* What to work on:
Only the lines from the one containing "Screen dimensions: 1222x840" to the end of the material are to be copied, exactly and in full; images stay out.
++++ The input
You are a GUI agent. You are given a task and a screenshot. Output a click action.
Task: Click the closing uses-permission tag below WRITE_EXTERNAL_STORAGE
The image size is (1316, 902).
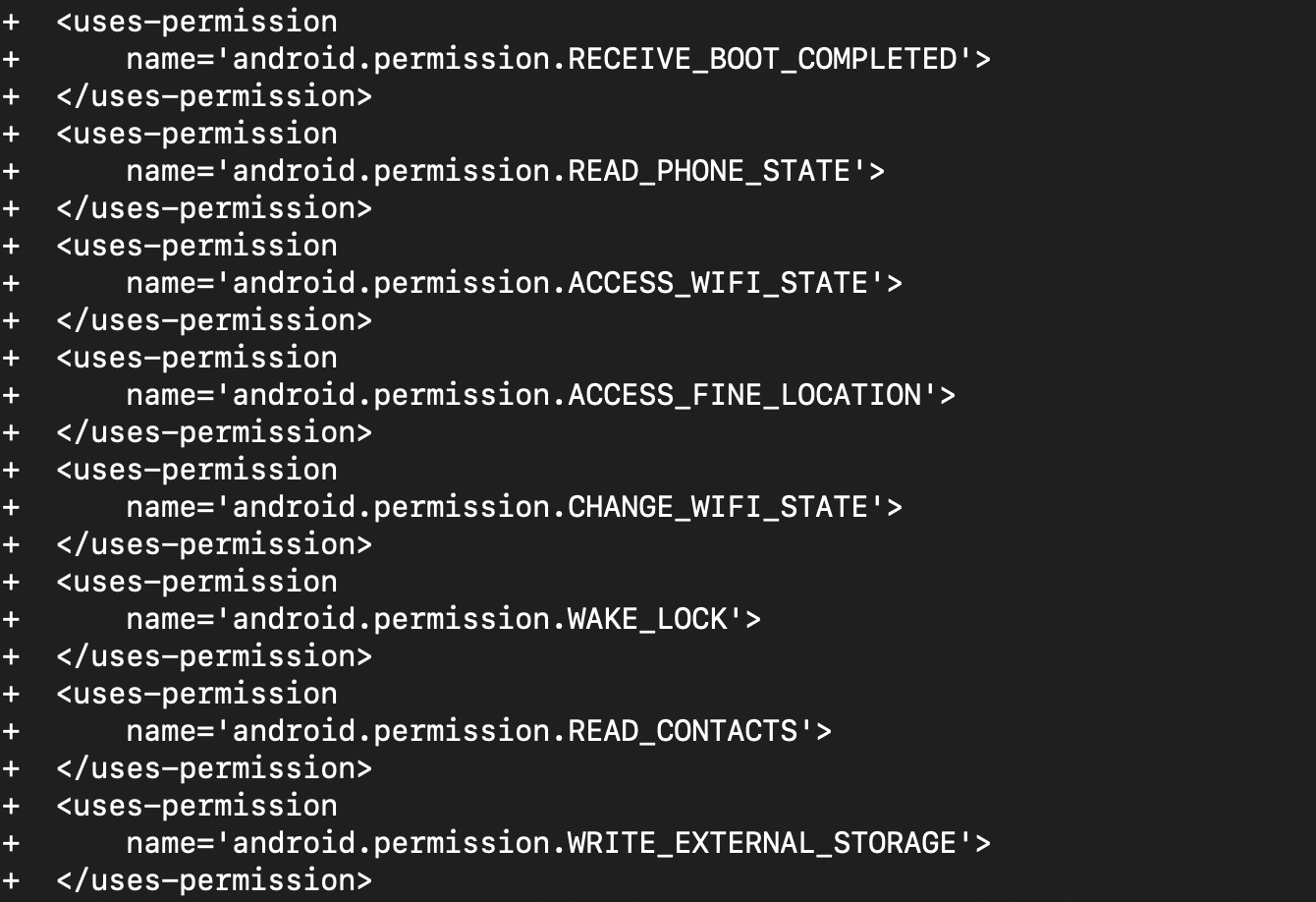tap(214, 880)
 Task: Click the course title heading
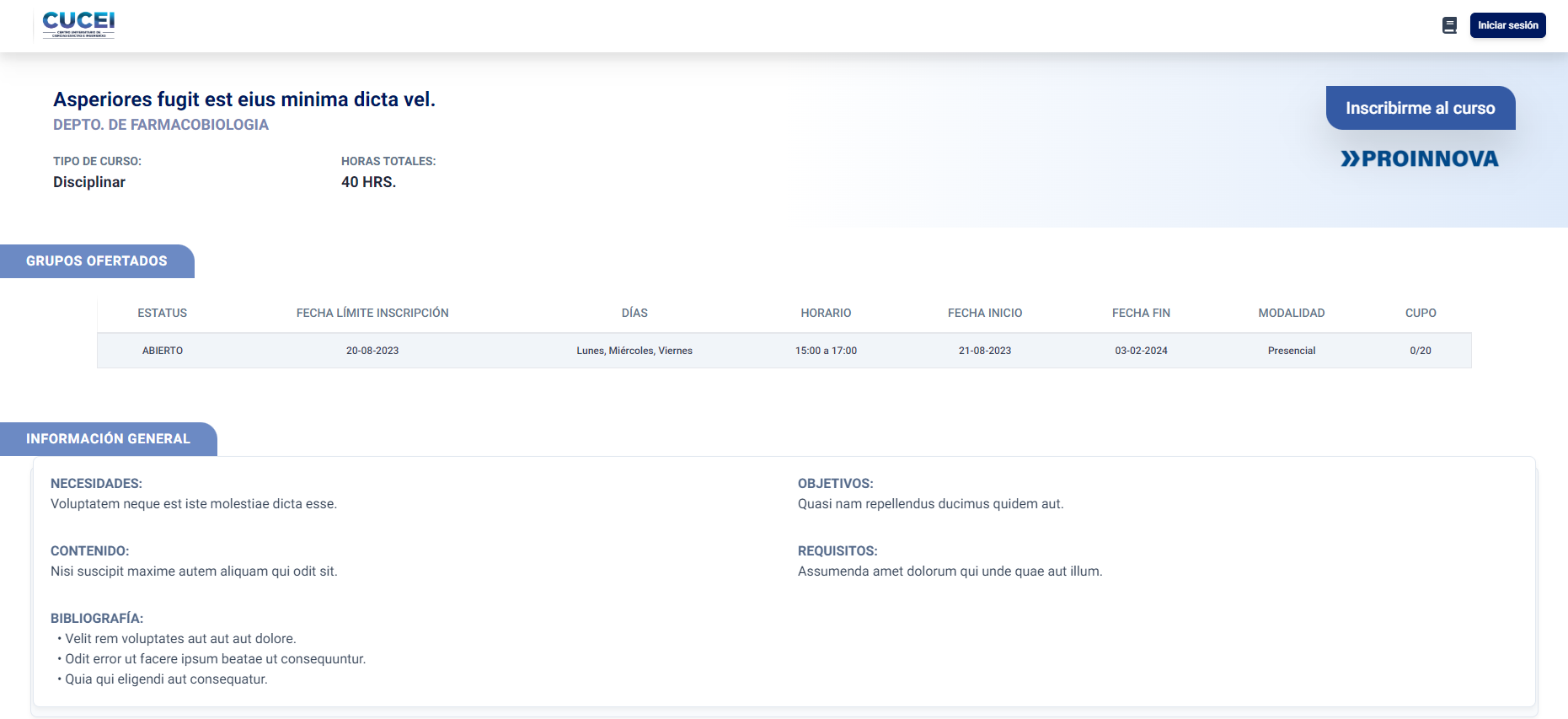click(244, 99)
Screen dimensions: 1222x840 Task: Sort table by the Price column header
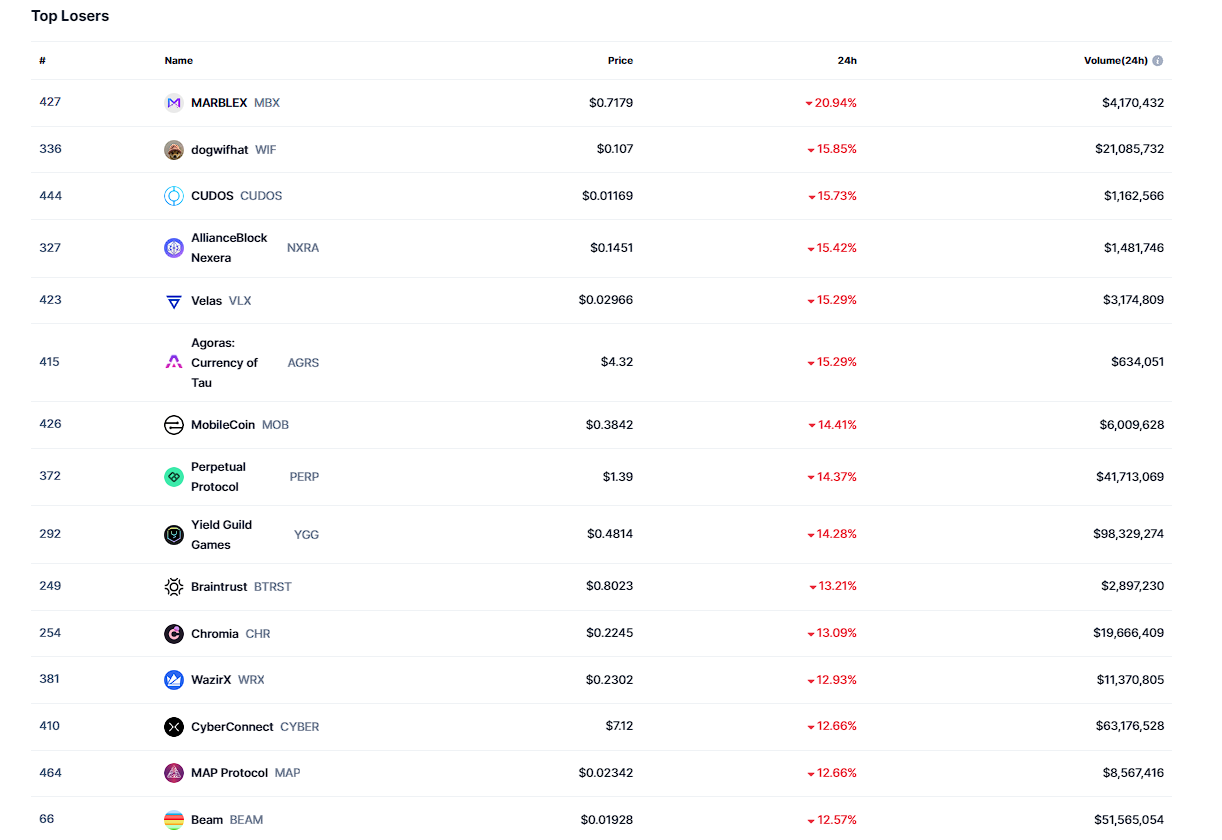point(620,61)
++++++++
* Written response:
Screen dimensions: 1222x840 Task: Sort table by the Price column header
point(620,61)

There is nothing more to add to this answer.